En effet, le débat qui fait rage au Conseil Municipal en ce moment, c’est la vidéosurveillance. Au cas où vous l’ignoriez, notre bonne ville est déjà truffée de caméras. Mais Dominique Gros, dans son édito, trouve que ce n’est pas assez et nous informe que 120 caméras supplémentaires viendront garnir les stations du Mettis, les parkings-relais et les lieux d’affluence. Un article pleine page ajoute que les caméras seront directement reliées au CSU (Centre de Surveillance Urbaine), qu’elles tourneront 24h/24 et que si vous êtes pas contents, c’est le même tarif, car « une ville plus sûre, c’est une ville où l’on se sent bien, une ville qui donne envie de partager des moments ensembles […] », et une ville où les bleus mettront des PV à tout le monde, pour faire plaisir à Marie-Jo.

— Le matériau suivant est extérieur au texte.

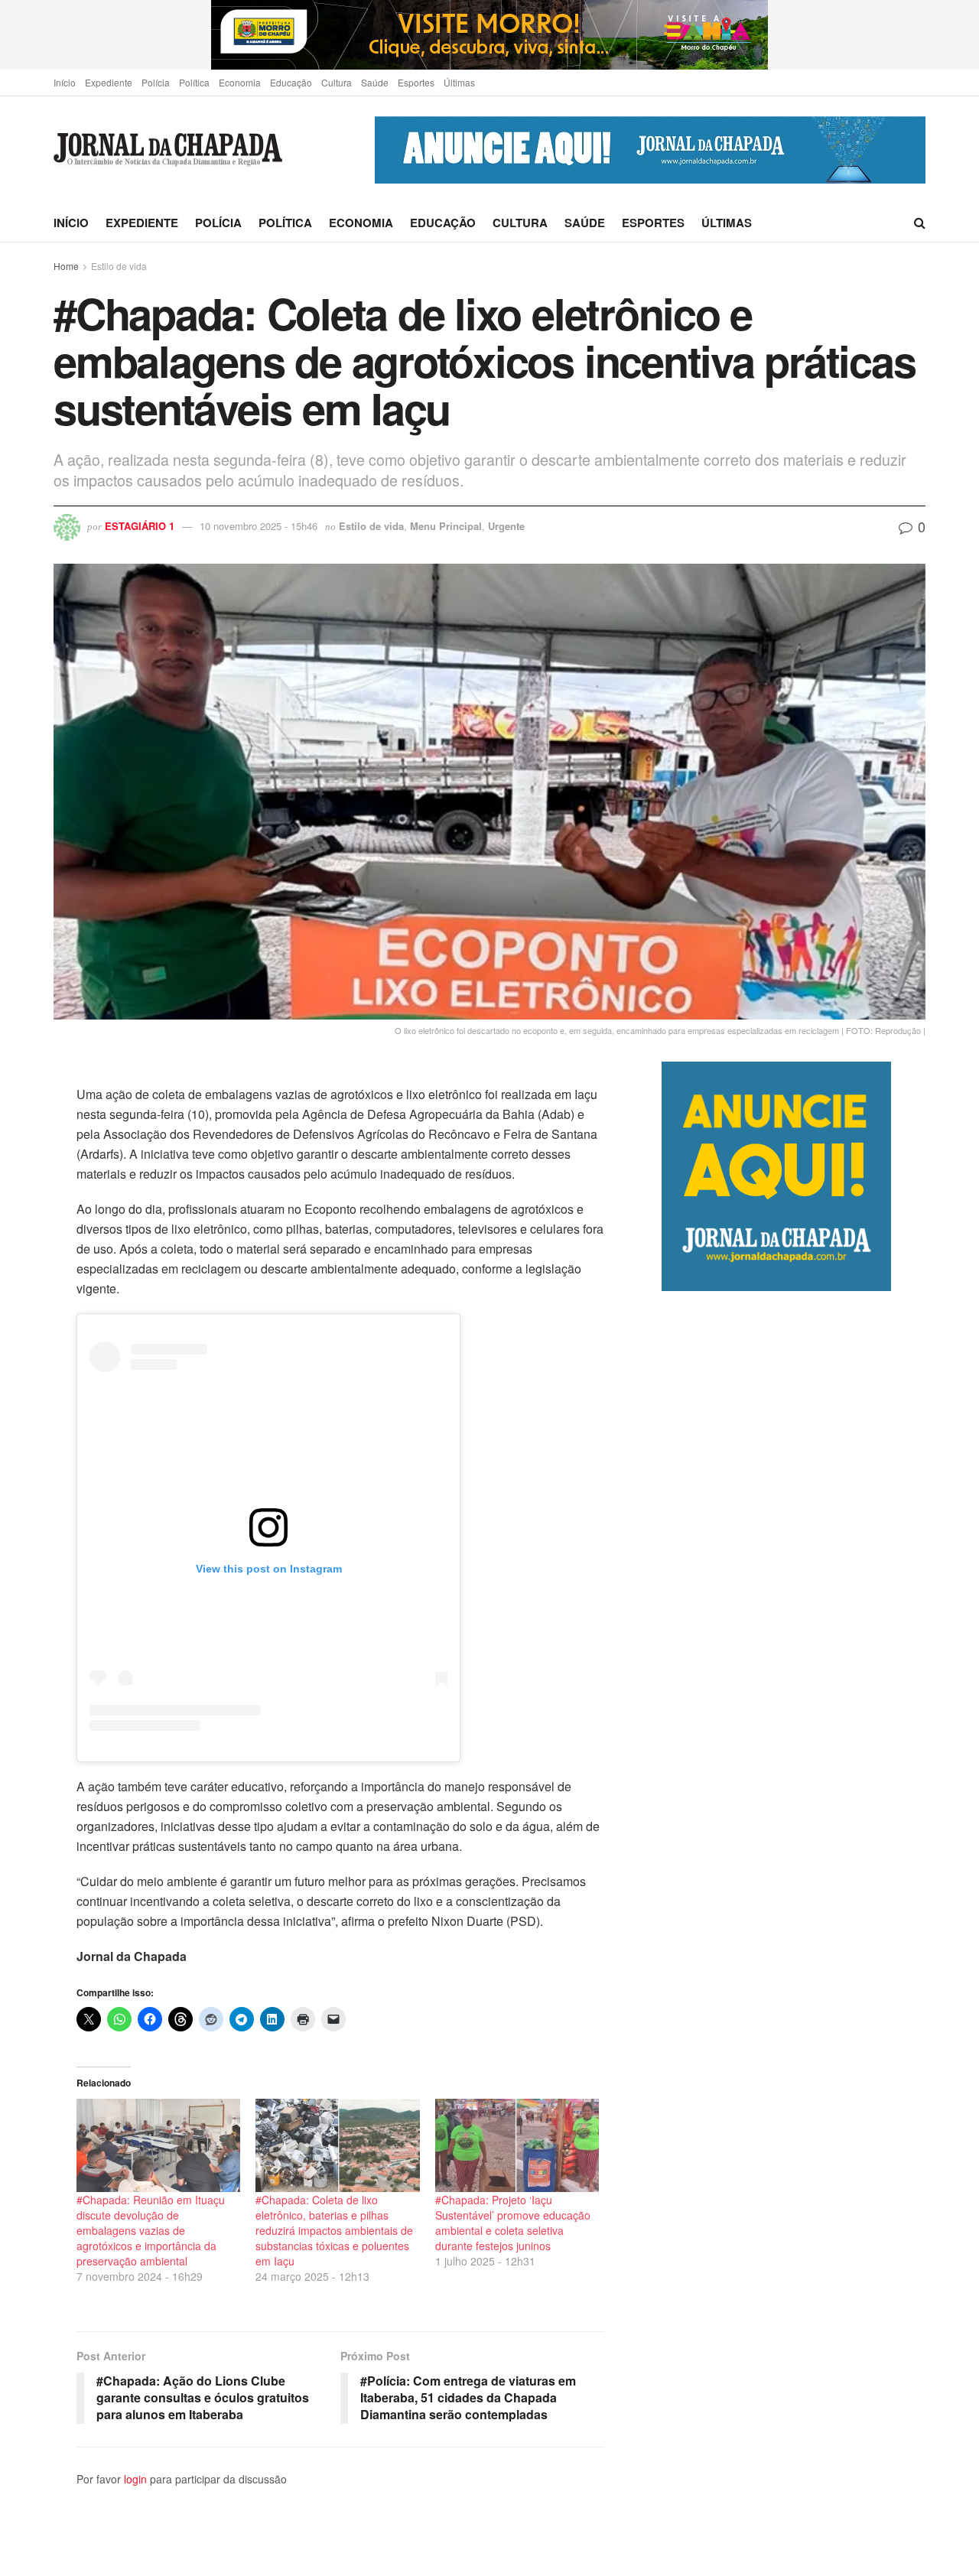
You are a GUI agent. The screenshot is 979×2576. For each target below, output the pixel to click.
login (135, 2479)
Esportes (416, 82)
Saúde (375, 82)
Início (65, 82)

Encore plus parano, un autre membre de l’opposition, M. Patrick Thil rappelle l’utilité de la vidéo-surveillance (pardon: « vidéo-protection », c’est moins anxiogène) en évoquant les attentats de Boston, mais il trouve que le centre-ville manque encore de flicaille pour canaliser les hordes d’ivrognes et de prostituées sans doute à la solde des terroristes d’Azerbaïdjan qui déferlent sur la rue Serpenoise comme les pintades un jour d’ouverture des soldes.
Pour répondre à Dominique Gros, je ne suis pas certain d’avoir envie de « partager des moments » avec tout ce petit monde acquis au tout-répressif et qui rêve de finir de transformer Metz en maison de retraite. Il fut un temps où Metz était la ville la plus fortifiée du monde, aujourd’hui on n’a plus besoin de ça: les remparts, on nous les érige directement dans le ciboulot en propageant la peur de tout et de tout le monde.
Enfin, si un jour, un kamikaze fait péter la cathédrale St Étienne (et rappelle au passage ce que prouvent les statistiques, à savoir que les caméras n’empêchent pas grand-chose), je me dénonce tout de suite pour vous épargner une fastidieuse enquête alors que tant de voitures sont mal garées: je viendrai sans doute récupérer des gravats. J’ai promis à mon chat une litière en pierre de Jaumont pour excuser ma coupable négligence de ce matin.